Insira a ponta de uma pipeta de 1.000 microlitros ajustada para 200 microlitros na porta de escorvamento. Gire a roda de ajuste de volume para aumentar o volume até ver o líquido na ponta e, em seguida, descarte a ponta. Adicione 800 microlitros da mistura de escorvamento ao portador de escorvamento sem bolhas e aguarde cinco minutos.
Pipeta 200 microlitros da biblioteca misturam-se na porta de escorvamento. Feche a porta de tampa e a porta de escorvamento. Inicie o experimento de sequenciamento no software e selecione Base Calling On.Este método detectou e quantificou o RNA do SARS-CoV-2 em amostras de águas residuais e ar.
As amostras de esgoto apresentaram desvio padrão de 1,91% a 13,98% entre as triplicatas, variando de 3,05 vezes 10 a três a 2,83 vezes 10 a oito cópias gênicas por litro. As amostras de ar variaram de 6,17 vezes 10 a três a 5,48 vezes 10 a nove, com desvio padrão nas duplicatas entre 0,54% e 10,95%Conforme descrito neste protocolo, as amostras foram sequenciadas, e um exemplo de três resultados de amostras sequenciadas é resumido aqui. Nas três amostras, a linhagem BA.5.
x foi atribuído como o mais prevalente pela ferramenta de Freyja.
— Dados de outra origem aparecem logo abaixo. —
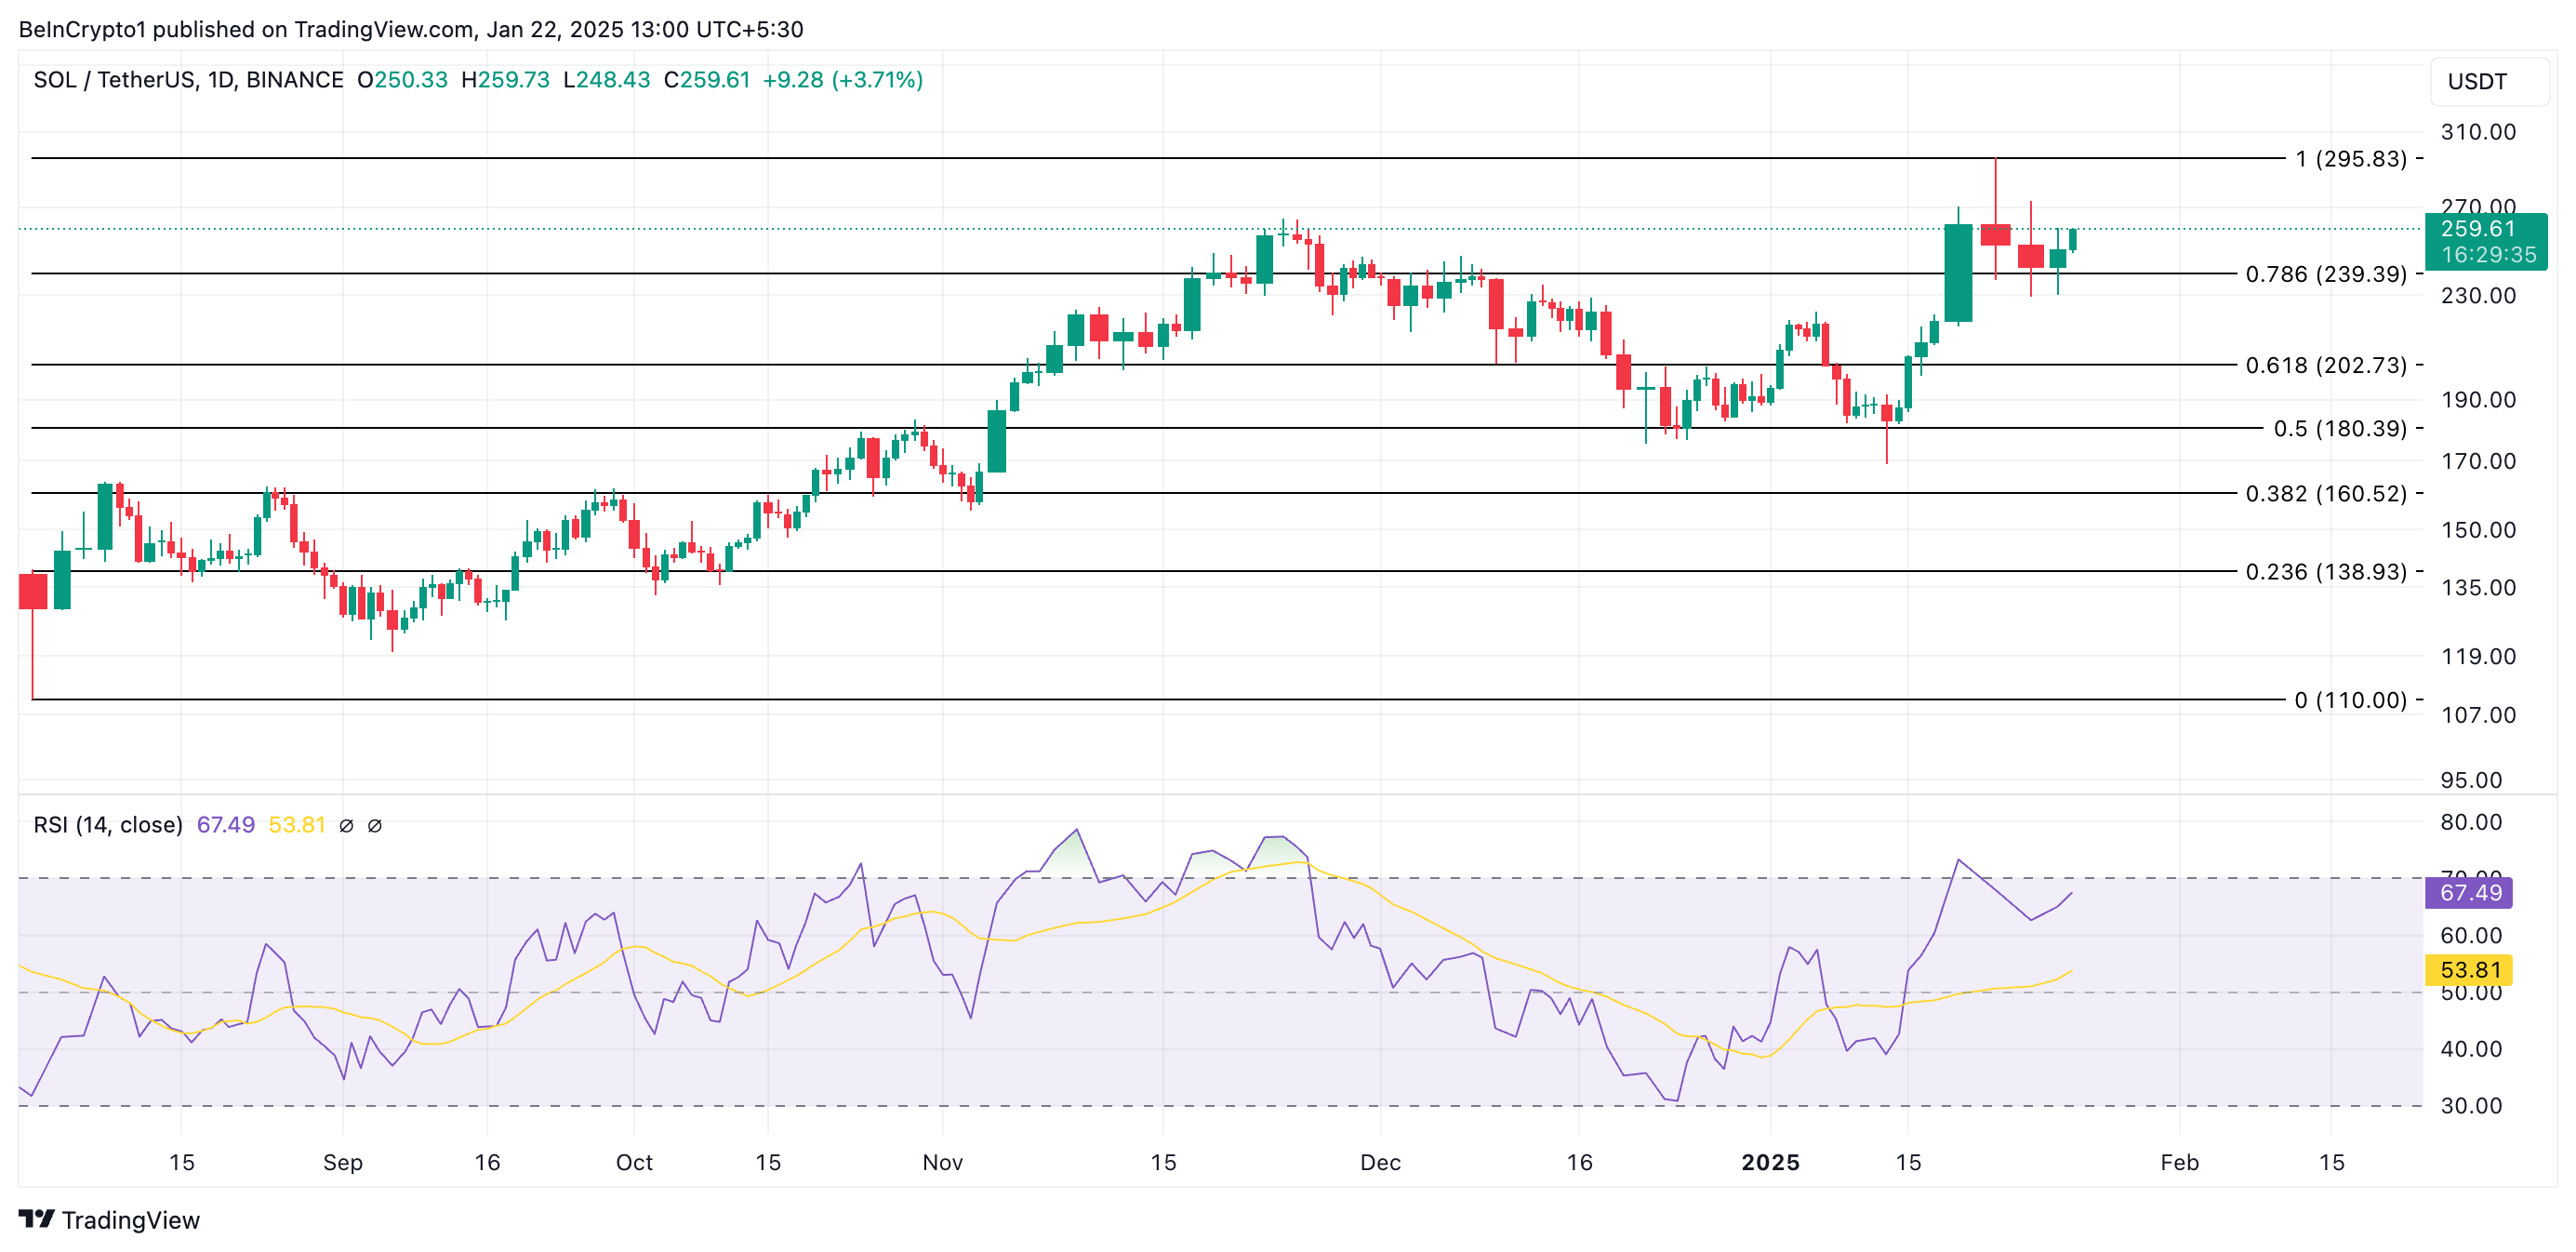The height and width of the screenshot is (1252, 2576).
Task: Click the bold 2025 date axis label
Action: tap(1770, 1163)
A concentração de amostras de águas residuárias é uma etapa crucial, uma vez que o RNA viral está presente em baixas concentrações nas águas residuárias. E por isso essa etapa é fundamental para a detecção e quantificação precisas.
Este procedimento pode ser adaptado utilizando diferentes primers no protocolo RT-qPCR para ser usado para detectar e quantificar outros agentes infecciosos. A técnica quantificou com precisão o SARS-CoV-2 em amostras de águas residuais e ar. Diferentes patógenos podem ser detectados e quantificados a partir de diferentes locais.